> **Source material**
::::

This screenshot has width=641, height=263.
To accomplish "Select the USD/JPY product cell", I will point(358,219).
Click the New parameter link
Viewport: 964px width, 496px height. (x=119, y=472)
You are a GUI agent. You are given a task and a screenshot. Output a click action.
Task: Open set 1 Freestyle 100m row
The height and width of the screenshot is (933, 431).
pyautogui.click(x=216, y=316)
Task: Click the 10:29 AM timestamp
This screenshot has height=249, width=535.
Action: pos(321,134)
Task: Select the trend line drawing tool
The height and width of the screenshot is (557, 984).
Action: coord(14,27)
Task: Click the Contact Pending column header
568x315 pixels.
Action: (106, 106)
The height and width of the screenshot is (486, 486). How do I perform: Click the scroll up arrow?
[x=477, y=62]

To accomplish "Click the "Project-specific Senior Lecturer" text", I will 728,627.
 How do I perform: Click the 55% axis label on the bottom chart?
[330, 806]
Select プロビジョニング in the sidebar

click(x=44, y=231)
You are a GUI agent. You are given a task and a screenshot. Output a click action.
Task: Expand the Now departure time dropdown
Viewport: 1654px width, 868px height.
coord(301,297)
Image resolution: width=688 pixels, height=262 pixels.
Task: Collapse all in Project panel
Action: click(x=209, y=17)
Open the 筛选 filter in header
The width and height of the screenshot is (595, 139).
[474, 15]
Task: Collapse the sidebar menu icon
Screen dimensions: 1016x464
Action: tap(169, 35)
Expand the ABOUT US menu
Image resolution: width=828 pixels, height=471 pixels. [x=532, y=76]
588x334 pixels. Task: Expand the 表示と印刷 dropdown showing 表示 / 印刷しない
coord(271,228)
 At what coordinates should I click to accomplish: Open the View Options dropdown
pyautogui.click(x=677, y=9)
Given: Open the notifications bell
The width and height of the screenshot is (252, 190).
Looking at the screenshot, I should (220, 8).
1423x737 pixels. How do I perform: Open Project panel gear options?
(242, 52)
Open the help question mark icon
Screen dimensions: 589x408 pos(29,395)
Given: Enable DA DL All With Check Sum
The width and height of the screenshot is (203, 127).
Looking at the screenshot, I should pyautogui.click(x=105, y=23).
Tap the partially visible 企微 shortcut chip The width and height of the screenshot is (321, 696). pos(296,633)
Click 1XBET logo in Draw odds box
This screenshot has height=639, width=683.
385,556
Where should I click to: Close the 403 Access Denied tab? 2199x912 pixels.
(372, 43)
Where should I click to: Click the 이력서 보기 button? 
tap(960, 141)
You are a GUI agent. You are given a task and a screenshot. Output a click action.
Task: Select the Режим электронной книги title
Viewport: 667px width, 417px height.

::::

> **What you should do**
Say each line again exactly as it appears above.

> **Written solution**
This screenshot has width=641, height=263.
To accomplish "Select the USD/JPY product cell", I will point(358,219).
Click the New parameter link
Viewport: 964px width, 496px height. (x=119, y=472)
You are a GUI agent. You are given a task and a screenshot. Output a click action.
Task: Open set 1 Freestyle 100m row
The height and width of the screenshot is (933, 431).
pyautogui.click(x=216, y=316)
Task: Click the 10:29 AM timestamp
This screenshot has height=249, width=535.
Action: pos(321,134)
Task: Select the trend line drawing tool
The height and width of the screenshot is (557, 984).
Action: coord(14,27)
Task: Click the Contact Pending column header
568x315 pixels.
Action: (106, 106)
The height and width of the screenshot is (486, 486). How do I perform: Click the scroll up arrow?
[x=477, y=62]

To accomplish "Click the "Project-specific Senior Lecturer" text", I will 728,627.
 How do I perform: Click the 55% axis label on the bottom chart?
[330, 806]
Select プロビジョニング in the sidebar

click(x=44, y=231)
You are a GUI agent. You are given a task and a screenshot. Output a click action.
Task: Expand the Now departure time dropdown
Viewport: 1654px width, 868px height.
coord(301,297)
Image resolution: width=688 pixels, height=262 pixels.
Task: Collapse all in Project panel
Action: click(x=209, y=17)
Open the 筛选 filter in header
The width and height of the screenshot is (595, 139).
[474, 15]
Task: Collapse the sidebar menu icon
Screen dimensions: 1016x464
Action: tap(169, 35)
Expand the ABOUT US menu
Image resolution: width=828 pixels, height=471 pixels. [x=532, y=76]
588x334 pixels. Task: Expand the 表示と印刷 dropdown showing 表示 / 印刷しない
coord(271,228)
 At what coordinates should I click to accomplish: Open the View Options dropdown
pyautogui.click(x=677, y=9)
Given: Open the notifications bell
The width and height of the screenshot is (252, 190).
Looking at the screenshot, I should (220, 8).
1423x737 pixels. How do I perform: Open Project panel gear options?
(242, 52)
Open the help question mark icon
Screen dimensions: 589x408 pos(29,395)
Given: Enable DA DL All With Check Sum
The width and height of the screenshot is (203, 127).
Looking at the screenshot, I should pyautogui.click(x=105, y=23).
Tap the partially visible 企微 shortcut chip The width and height of the screenshot is (321, 696). pos(296,633)
Click 1XBET logo in Draw odds box
This screenshot has height=639, width=683.
385,556
Where should I click to: Close the 403 Access Denied tab? 2199x912 pixels.
(372, 43)
Where should I click to: Click the 이력서 보기 button? 
tap(960, 141)
You are a GUI agent. You are given a task and a screenshot. Output a click action.
Task: Select the Режим электронной книги title
Viewport: 667px width, 417px height.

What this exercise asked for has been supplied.